◆ DOCUMENT EXCERPT ◆
▬▬▬
Open House Party
- The current Open House Party logo
- Genre: Top 40/CHR
- Running time: 5 hours
- Country of origin: United States
- Syndicates: United Stations Radio Networks (2012-present); RadioCraft (2010-2012); Westwood One (2009-2010); Superadio Networks (1988-2009);
- Hosted by: Saturday: Kannon (2017-present); John Garabedian (1987-2017); Sunday: Joe Breezy (2021-2023); Kannon (2007-2021, 2023-Present); Kane (2004-2007); John Garabedian (1987-2004);
- Created by: John Garabedian
- Original release: September 5, 1987
- Website: Open House Party

= Open House Party =

Open House Party (often referred to as "OHP") is an American radio show hosted by Kannon, branded as "The Biggest Party on the Planet!", playing contemporary hit music. From its inception in September 1987, OHP quickly became popular with its live all-request format, along with a heavy rotation of dance music and remixes that differentiated itself from most Top 40 stations or shows. John Garabedian created and hosted both Saturday and Sunday nights for nearly 30 years. The show's audience and revenue peaked from the mid 1990s to late 2000s, where it was heard on over 175 stations and became the world's most-listened-to radio program on weekend nights. Since Garabedian's departure, the show has changed drastically in terms of presentation and production with less than 30 total affiliates. A key reason for OHP's decline is that it is no longer live, but instead, voice-tracked.

The original logo for Open House Party, used from 1987 to some time in the early 90s.
▬▬▬
◆ MATERIAL PROVIDED ◆
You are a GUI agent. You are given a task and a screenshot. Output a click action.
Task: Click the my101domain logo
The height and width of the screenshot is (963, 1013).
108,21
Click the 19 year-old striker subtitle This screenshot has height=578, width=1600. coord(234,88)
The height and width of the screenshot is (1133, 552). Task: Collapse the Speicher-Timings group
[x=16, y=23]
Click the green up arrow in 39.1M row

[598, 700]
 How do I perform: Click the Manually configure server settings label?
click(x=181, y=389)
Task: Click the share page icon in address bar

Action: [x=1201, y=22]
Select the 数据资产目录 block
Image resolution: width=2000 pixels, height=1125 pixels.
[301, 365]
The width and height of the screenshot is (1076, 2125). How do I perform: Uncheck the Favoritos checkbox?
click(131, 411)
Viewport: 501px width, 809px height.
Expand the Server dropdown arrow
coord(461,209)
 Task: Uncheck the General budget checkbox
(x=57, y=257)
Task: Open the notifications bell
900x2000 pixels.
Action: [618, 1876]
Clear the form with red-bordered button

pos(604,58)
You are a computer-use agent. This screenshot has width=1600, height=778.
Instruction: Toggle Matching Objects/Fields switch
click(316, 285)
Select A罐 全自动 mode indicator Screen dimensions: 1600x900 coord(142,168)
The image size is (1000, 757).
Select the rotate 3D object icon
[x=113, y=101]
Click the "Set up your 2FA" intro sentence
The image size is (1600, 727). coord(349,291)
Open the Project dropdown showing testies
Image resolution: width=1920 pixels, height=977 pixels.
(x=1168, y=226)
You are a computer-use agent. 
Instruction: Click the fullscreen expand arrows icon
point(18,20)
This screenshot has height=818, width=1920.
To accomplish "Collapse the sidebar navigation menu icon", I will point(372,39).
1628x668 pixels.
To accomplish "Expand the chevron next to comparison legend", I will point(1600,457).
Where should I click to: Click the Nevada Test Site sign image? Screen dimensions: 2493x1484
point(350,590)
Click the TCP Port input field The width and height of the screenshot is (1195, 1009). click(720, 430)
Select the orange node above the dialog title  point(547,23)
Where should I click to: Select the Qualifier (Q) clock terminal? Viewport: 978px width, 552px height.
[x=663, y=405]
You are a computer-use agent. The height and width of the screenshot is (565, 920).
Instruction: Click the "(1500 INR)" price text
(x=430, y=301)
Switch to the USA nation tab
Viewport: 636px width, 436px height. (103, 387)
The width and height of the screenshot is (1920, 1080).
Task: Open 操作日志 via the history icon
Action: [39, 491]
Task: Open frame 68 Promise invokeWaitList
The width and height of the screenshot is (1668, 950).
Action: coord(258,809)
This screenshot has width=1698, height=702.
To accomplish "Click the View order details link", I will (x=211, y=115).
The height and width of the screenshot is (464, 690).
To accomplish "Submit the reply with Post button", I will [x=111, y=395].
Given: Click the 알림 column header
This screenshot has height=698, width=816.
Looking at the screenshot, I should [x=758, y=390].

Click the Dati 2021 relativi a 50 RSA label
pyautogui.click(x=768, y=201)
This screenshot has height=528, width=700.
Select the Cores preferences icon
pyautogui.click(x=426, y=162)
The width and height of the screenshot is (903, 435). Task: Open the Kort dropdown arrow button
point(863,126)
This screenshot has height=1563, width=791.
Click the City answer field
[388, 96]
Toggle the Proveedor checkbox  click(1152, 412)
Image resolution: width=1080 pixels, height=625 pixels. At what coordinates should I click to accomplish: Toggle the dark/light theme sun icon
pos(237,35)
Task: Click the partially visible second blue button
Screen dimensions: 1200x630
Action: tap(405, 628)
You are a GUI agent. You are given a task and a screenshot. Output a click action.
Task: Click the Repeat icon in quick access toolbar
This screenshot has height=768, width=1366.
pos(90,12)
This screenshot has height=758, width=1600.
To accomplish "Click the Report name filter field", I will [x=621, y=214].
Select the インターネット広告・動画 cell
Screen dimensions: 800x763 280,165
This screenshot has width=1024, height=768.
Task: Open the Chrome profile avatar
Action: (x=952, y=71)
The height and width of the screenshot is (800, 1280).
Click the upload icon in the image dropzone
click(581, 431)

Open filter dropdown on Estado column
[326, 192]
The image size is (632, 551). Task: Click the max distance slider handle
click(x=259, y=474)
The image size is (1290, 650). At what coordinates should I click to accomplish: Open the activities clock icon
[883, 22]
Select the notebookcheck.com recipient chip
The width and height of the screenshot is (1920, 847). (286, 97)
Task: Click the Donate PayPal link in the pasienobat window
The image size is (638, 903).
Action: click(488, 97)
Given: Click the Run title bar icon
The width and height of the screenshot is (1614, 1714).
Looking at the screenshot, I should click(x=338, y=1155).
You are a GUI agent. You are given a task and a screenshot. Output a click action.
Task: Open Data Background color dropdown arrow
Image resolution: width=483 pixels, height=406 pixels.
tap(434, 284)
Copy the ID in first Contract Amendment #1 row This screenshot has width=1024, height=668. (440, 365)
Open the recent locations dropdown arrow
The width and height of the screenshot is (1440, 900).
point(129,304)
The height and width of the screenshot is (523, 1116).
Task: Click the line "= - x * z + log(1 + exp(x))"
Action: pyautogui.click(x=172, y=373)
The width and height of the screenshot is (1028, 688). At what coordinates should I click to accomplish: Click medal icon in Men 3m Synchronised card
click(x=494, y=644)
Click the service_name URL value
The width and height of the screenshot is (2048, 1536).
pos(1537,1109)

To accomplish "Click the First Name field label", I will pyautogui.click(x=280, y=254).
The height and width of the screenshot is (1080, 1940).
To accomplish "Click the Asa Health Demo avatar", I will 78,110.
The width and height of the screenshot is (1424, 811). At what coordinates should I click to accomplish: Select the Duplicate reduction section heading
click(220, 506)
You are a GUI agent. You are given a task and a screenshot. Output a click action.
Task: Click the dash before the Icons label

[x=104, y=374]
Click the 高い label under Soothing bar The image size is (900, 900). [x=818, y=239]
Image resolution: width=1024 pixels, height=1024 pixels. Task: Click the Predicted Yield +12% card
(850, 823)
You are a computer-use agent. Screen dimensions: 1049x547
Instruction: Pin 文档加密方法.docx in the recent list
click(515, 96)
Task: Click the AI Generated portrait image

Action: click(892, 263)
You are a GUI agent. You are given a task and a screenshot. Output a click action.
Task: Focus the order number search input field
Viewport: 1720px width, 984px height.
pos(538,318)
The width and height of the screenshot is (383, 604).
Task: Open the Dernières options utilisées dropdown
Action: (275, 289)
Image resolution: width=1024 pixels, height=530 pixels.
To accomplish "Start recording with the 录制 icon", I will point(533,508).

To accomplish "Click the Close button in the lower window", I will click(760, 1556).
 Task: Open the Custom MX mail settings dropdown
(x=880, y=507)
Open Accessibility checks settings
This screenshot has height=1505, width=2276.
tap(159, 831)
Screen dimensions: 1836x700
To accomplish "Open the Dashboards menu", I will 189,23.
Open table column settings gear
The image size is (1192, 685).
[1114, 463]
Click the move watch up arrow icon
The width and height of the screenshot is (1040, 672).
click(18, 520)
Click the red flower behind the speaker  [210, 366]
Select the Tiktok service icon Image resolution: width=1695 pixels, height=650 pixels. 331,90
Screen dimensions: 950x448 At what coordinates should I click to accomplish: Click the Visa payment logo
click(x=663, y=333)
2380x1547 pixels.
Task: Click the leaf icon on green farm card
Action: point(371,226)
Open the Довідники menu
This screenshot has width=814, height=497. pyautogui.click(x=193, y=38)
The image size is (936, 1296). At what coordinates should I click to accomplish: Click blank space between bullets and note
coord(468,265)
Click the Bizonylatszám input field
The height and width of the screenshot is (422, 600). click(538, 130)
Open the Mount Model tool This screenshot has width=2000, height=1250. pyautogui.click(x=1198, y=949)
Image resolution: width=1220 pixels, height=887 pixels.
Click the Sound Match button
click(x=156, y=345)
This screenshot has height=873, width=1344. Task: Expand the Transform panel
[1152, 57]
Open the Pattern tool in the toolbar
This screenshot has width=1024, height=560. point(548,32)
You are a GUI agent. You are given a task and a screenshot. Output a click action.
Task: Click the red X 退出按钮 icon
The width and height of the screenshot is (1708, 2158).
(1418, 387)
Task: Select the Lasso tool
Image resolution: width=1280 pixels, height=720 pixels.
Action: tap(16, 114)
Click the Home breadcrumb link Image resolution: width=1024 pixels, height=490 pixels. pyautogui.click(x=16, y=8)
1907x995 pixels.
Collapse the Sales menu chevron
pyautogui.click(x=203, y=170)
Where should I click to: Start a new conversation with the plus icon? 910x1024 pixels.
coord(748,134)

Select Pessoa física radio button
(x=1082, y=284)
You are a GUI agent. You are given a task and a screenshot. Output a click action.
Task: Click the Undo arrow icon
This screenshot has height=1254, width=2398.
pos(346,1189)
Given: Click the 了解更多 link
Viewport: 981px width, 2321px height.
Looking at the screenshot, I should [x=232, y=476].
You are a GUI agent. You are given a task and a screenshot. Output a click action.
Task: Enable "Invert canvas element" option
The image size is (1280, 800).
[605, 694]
▬▬▬
◆ PROBLEM TO SOLVE ◆
Please state the date the show was first released, according to the Open House Party text. The records have nothing to do with the Open House Party text.

◆ COMPLETED TASK ◆
September 5, 1987